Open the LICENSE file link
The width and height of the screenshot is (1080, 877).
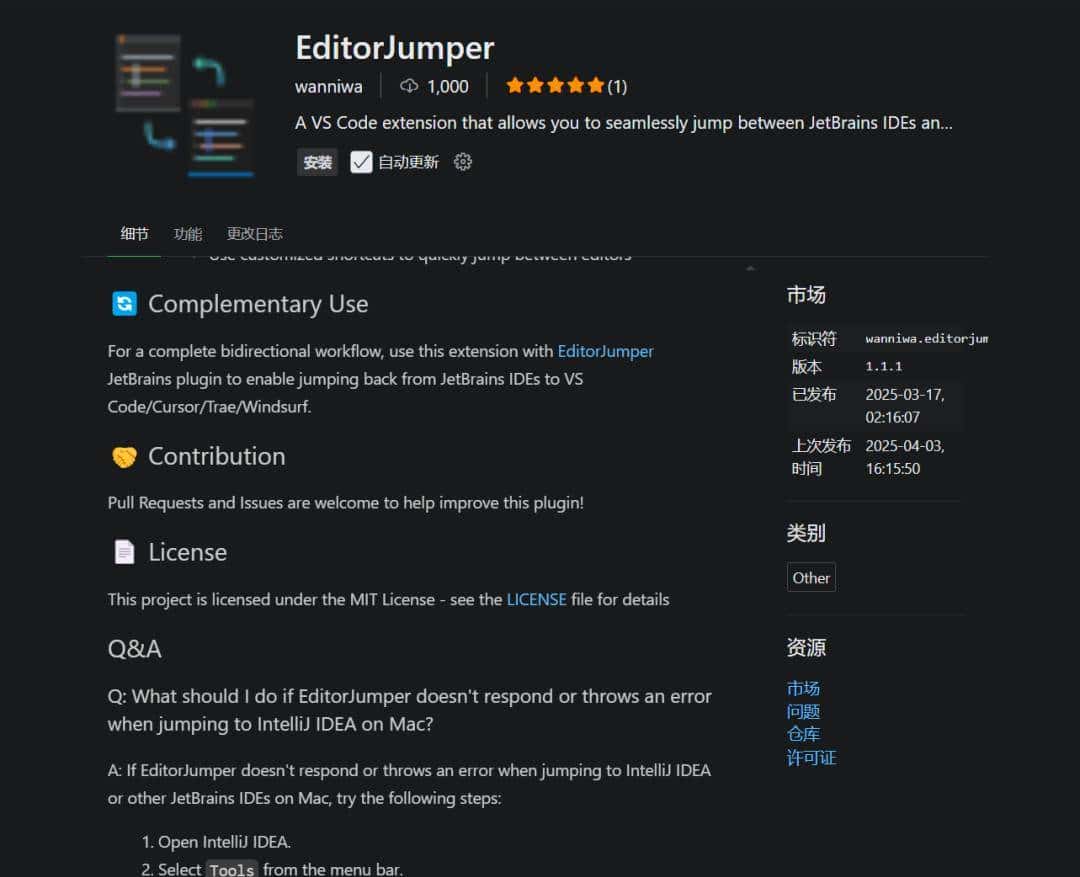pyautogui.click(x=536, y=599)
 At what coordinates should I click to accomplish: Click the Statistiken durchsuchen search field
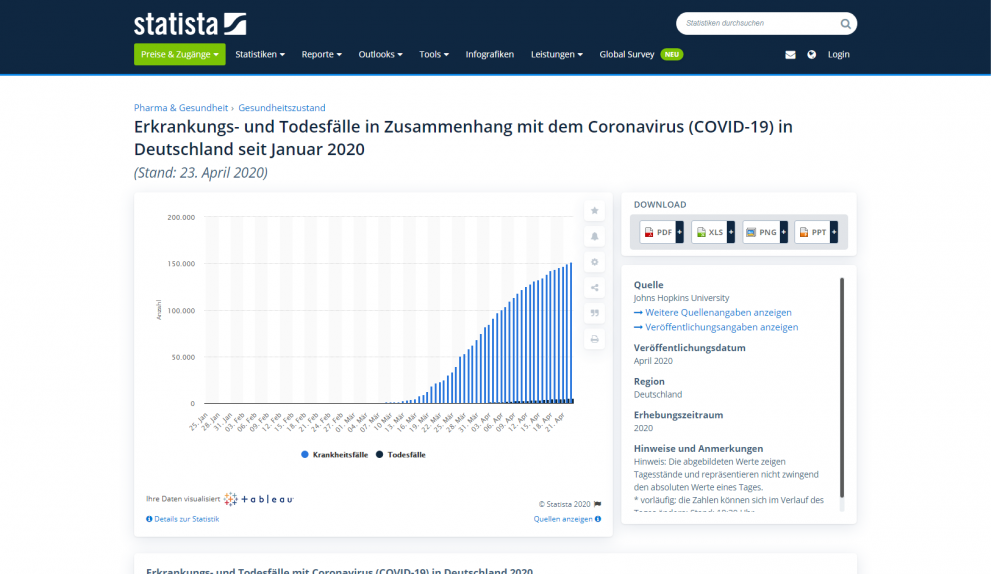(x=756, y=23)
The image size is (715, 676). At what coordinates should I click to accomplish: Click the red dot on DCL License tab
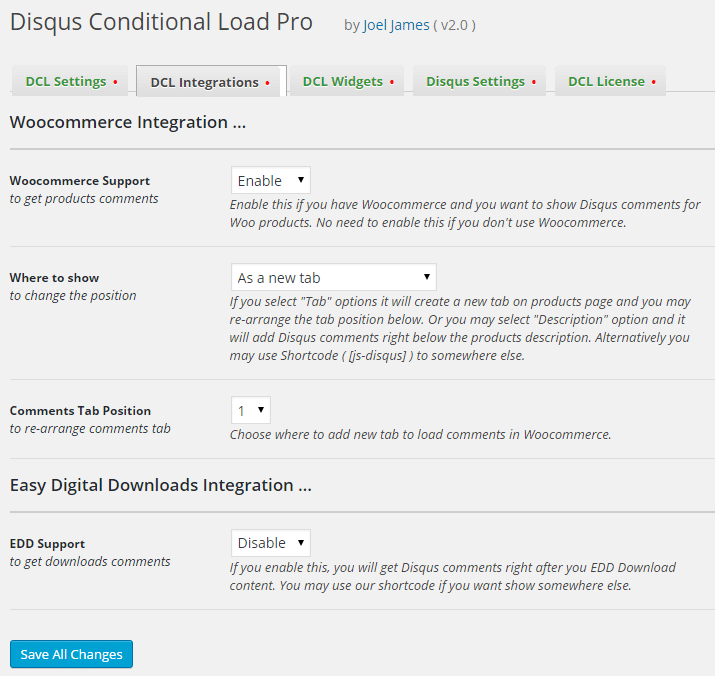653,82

- - -

▶ [TASK DESCRIPTION]: Every line from the one containing "The width and" through the end of the listing is to be copied exactly; the pictures are not.

▶ [RESULT OF THIS EXERCISE]:
The width and height of the screenshot is (1080, 877).
pyautogui.click(x=536, y=599)
 At what coordinates should I click to accomplish: Click the Statistiken durchsuchen search field
(x=756, y=23)
The image size is (715, 676). At what coordinates should I click to accomplish: Click the red dot on DCL License tab
653,82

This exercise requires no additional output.